◆ WORK TO COMPLETE
Your answer should be the lines below from the one with "Open the Plot sub-tab" to the one with "Open the list", both included, given again exactly and with nothing added.

◆ STORED DATA
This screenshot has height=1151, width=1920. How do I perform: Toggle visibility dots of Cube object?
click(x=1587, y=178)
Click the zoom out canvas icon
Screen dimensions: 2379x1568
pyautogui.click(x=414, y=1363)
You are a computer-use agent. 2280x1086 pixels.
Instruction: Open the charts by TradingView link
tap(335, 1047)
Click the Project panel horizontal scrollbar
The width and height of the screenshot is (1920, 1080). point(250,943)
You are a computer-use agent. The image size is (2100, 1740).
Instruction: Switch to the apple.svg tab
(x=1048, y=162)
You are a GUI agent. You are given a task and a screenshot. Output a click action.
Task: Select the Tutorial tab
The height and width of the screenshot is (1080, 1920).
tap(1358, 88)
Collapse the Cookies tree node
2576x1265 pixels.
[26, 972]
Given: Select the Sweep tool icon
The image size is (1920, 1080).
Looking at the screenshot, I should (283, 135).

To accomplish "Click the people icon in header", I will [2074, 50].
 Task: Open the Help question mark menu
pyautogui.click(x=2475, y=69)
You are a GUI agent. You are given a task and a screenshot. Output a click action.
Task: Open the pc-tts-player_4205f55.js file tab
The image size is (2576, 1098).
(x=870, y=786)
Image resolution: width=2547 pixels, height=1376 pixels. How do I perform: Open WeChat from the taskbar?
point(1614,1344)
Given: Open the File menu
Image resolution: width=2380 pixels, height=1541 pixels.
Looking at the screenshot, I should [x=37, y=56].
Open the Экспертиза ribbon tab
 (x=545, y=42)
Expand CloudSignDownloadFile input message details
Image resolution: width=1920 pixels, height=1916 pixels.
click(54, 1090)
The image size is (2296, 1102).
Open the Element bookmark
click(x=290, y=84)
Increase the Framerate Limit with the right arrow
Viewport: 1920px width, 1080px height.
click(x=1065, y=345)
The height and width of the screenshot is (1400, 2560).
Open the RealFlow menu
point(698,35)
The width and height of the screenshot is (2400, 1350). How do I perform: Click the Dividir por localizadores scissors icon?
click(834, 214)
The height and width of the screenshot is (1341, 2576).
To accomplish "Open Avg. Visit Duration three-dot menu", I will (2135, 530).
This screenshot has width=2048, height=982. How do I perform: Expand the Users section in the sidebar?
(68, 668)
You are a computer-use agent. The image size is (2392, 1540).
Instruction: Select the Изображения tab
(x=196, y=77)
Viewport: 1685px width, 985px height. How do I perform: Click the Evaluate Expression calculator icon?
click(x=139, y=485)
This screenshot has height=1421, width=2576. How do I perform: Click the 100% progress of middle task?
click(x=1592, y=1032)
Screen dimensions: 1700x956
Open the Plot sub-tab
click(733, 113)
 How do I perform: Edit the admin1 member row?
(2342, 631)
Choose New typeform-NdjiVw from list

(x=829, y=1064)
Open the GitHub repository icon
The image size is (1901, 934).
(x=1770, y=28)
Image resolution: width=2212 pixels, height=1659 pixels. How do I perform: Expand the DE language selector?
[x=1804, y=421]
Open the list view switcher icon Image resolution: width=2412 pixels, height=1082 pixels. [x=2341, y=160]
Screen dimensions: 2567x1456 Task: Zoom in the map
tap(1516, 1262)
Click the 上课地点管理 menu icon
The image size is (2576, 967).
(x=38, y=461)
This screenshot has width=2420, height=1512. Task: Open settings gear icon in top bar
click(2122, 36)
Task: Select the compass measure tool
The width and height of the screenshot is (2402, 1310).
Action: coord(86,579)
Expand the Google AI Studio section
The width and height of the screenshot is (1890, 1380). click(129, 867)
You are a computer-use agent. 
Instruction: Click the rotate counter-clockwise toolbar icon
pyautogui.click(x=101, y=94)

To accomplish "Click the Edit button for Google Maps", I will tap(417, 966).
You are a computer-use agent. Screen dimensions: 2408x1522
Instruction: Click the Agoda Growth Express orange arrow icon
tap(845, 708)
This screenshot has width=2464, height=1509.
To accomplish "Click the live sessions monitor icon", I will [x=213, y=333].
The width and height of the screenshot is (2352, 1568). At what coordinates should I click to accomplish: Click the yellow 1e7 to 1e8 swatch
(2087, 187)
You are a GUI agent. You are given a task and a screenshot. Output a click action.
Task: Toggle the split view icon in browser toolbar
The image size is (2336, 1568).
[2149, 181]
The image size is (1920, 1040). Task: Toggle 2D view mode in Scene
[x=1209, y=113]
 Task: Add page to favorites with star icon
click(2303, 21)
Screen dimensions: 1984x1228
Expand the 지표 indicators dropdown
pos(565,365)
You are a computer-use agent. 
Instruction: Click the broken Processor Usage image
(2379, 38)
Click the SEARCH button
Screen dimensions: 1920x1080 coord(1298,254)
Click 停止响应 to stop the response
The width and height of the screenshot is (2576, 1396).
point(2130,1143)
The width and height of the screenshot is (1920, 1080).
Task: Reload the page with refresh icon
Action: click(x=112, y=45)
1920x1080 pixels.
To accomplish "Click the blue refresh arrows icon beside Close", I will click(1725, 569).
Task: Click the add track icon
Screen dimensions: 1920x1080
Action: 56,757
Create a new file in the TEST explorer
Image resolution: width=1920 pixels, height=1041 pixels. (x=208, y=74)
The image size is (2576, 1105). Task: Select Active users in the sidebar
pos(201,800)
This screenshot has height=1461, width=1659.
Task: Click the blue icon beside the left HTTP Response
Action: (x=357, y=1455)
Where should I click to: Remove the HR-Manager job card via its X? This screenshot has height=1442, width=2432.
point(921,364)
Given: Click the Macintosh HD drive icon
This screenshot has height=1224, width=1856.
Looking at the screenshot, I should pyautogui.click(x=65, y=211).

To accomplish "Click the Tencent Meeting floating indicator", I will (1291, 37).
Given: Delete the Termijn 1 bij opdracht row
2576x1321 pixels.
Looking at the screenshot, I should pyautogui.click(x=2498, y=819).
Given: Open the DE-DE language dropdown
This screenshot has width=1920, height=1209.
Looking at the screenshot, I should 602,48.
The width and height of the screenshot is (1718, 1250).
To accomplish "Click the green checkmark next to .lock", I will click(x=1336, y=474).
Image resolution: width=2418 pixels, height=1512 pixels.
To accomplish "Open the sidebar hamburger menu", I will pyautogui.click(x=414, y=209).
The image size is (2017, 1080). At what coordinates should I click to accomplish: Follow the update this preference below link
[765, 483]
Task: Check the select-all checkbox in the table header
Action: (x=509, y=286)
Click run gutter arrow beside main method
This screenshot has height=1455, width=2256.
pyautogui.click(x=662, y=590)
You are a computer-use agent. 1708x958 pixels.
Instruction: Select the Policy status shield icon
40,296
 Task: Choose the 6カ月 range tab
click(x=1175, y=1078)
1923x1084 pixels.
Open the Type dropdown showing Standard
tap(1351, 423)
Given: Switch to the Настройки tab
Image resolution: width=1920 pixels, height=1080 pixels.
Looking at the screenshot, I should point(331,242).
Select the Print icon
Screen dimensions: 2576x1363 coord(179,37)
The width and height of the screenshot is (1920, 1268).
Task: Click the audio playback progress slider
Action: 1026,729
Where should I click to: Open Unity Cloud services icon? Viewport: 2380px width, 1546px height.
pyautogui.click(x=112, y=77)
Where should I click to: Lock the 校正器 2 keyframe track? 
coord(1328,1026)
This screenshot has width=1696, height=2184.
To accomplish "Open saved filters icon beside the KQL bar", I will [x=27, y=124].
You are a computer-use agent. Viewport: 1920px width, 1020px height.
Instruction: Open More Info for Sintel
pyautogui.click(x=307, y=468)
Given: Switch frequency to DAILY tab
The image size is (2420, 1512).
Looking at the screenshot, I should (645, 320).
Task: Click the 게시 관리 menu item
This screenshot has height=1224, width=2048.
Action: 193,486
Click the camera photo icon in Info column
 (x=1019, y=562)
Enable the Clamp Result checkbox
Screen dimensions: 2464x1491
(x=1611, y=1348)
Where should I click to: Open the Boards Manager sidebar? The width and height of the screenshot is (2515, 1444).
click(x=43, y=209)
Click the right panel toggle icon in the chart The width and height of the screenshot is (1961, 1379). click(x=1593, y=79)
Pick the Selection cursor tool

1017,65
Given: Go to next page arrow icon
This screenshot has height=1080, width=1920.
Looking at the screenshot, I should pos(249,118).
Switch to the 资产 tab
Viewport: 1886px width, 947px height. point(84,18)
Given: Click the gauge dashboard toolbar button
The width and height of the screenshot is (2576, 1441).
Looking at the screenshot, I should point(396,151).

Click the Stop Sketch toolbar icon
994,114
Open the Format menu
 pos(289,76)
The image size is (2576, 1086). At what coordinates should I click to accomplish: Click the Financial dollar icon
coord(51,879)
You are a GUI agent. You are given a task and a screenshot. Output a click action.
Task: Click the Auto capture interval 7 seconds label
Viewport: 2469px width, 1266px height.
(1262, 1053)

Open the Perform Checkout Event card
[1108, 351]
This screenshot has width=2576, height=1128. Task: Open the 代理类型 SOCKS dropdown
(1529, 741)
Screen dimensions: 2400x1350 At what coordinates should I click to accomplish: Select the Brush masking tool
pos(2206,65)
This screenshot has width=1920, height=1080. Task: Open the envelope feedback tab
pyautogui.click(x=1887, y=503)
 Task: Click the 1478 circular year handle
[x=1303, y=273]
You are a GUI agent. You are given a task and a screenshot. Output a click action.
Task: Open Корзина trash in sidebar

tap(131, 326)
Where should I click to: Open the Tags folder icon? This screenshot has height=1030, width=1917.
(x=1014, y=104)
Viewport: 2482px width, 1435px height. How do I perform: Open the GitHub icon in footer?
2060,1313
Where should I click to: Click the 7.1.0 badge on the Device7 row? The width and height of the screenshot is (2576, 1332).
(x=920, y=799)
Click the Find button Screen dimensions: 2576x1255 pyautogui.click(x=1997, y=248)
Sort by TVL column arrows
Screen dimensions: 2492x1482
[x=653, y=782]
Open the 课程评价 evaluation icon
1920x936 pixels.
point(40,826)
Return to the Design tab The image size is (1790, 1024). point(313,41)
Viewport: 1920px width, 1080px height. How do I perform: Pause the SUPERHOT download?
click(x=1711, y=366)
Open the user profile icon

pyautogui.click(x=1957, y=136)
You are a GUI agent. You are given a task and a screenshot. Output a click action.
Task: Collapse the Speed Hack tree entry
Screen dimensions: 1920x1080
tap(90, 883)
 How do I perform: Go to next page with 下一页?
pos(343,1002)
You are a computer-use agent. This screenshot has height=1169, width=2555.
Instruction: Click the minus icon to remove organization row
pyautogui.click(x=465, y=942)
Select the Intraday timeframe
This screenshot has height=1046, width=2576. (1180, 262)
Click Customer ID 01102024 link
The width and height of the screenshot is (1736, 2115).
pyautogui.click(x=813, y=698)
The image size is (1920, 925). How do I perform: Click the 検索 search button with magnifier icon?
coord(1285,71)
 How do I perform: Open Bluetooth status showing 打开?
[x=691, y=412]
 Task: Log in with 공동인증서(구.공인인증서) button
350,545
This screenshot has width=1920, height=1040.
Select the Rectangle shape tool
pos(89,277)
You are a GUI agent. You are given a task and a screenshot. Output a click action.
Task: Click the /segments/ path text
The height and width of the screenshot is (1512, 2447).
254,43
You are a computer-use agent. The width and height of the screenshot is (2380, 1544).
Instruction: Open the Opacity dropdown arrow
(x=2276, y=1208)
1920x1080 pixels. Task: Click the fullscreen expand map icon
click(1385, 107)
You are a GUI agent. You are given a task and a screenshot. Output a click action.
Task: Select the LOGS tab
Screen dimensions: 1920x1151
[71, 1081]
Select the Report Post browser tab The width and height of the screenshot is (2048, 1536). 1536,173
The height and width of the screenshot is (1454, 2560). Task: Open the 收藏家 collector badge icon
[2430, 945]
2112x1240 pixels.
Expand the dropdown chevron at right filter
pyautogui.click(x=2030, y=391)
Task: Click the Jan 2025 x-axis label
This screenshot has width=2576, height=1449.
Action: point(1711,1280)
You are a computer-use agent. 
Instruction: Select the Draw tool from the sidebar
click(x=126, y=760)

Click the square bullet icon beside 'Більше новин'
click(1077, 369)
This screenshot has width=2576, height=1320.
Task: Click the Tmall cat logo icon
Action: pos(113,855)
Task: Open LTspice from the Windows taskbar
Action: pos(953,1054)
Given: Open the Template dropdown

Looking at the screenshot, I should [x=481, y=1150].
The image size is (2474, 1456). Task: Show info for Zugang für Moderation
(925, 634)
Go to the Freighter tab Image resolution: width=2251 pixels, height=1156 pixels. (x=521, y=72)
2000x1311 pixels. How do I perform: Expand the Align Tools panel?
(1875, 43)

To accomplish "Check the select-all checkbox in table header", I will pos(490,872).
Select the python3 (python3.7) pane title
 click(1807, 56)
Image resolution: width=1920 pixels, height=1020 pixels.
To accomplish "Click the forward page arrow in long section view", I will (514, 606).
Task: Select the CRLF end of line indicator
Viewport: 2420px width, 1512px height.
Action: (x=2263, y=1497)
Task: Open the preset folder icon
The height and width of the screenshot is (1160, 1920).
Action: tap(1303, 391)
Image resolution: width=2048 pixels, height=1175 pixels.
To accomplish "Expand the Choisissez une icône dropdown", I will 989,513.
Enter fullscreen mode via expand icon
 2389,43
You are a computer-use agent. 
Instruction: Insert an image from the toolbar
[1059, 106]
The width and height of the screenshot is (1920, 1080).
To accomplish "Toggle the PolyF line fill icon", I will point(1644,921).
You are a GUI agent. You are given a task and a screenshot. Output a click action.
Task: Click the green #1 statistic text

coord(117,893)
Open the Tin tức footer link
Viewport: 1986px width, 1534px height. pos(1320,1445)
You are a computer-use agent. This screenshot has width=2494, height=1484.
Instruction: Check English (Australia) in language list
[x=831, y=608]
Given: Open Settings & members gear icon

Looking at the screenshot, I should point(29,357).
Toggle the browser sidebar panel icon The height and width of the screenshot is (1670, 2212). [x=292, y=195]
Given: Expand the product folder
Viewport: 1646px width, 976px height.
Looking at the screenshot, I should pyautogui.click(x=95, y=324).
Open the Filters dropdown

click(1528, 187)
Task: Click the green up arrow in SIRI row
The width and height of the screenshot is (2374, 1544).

◆ SOLUTION TO THIS PROBLEM
Open the Plot sub-tab
click(733, 113)
 How do I perform: Edit the admin1 member row?
(2342, 631)
Choose New typeform-NdjiVw from list

(x=829, y=1064)
Open the GitHub repository icon
The image size is (1901, 934).
(x=1770, y=28)
Image resolution: width=2212 pixels, height=1659 pixels. How do I perform: Expand the DE language selector?
[x=1804, y=421]
Open the list view switcher icon Image resolution: width=2412 pixels, height=1082 pixels. [x=2341, y=160]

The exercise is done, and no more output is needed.